According to State Bank of Pakistan (SBP), Pakistan posted a current account deficit of $935 million in July-Aug of FY24 as compared to a deficit of $2.035 billion during the same month of last fiscal year (FY23), depicting a massive decline of $ 1.1 billion.
The country’s current account is posting a deficit since July 2023 after posting surpluses in the preceding four months (March-June). However, the SBP believed that the current account deficit will remain in the target during this fiscal year. Current account deficit is largely in line with the earlier full-year current account projection of 0.5 to 1.5 percent of GDP for FY24, SBP said on Thursday.
Overall imports are expected to remain in check, supported by the favorable trend in non-oil commodity prices, moderate domestic demand and improved cotton production. In addition, favorable rice prices have a good outlook for exports.

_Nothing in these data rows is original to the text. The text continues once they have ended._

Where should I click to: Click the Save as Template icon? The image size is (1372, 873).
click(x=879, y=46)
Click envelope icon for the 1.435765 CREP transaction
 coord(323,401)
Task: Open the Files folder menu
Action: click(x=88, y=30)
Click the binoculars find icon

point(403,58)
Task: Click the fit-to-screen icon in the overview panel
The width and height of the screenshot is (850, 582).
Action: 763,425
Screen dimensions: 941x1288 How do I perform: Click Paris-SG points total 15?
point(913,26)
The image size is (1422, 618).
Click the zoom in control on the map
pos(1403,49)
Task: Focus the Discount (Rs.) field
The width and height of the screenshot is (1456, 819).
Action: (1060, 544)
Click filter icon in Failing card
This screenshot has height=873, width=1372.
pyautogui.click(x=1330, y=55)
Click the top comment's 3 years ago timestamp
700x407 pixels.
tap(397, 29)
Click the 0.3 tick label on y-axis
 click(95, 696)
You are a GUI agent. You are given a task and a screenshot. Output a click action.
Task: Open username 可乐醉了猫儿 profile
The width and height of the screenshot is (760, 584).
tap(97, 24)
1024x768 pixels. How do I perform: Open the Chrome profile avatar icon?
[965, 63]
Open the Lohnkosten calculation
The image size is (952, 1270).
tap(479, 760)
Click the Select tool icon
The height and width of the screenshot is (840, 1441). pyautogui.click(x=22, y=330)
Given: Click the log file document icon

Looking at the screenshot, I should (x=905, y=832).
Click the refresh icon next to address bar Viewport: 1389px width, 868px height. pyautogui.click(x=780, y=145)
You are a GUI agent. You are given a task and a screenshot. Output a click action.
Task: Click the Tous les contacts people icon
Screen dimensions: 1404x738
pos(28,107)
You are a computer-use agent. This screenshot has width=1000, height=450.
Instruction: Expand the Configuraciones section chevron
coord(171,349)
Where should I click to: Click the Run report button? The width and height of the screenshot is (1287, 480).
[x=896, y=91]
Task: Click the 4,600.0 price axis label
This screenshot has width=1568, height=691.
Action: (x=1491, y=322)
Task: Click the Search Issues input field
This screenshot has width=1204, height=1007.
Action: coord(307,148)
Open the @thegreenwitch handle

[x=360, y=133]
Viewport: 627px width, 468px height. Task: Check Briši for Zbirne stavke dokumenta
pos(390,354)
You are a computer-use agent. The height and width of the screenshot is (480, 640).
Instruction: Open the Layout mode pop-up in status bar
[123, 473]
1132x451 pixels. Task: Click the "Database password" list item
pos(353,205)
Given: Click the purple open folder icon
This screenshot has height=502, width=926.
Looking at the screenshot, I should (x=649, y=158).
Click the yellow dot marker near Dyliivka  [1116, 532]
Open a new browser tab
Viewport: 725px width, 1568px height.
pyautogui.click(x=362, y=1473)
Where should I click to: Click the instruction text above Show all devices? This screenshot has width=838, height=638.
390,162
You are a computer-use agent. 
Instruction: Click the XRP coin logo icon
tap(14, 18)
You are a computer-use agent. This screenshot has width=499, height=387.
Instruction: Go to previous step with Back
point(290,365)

According to the latest data released by the SBP, the trade deficit in goods reduced by 39 percent to $3.948 billion in July-Aug of FY24 compared to $6.524 billion in the same period of last fiscal year.
However, the services trade deficit increased massively 174 percent to $463 million in the first two months of this fiscal year as compared to a deficit of $ 169 million corresponding to the corresponding period of last fiscal year.
The SBP, in its monetary policy statement, believed that the recent structural reforms related to exchange companies will strengthen their governance structure and improve market functioning, resulting in healthy foreign inflows.
Month on Month basis, Pakistan posted a current account deficit of $160 million in August 2023 compared to $ 775 million in July 2023 and $774 million in August 2022.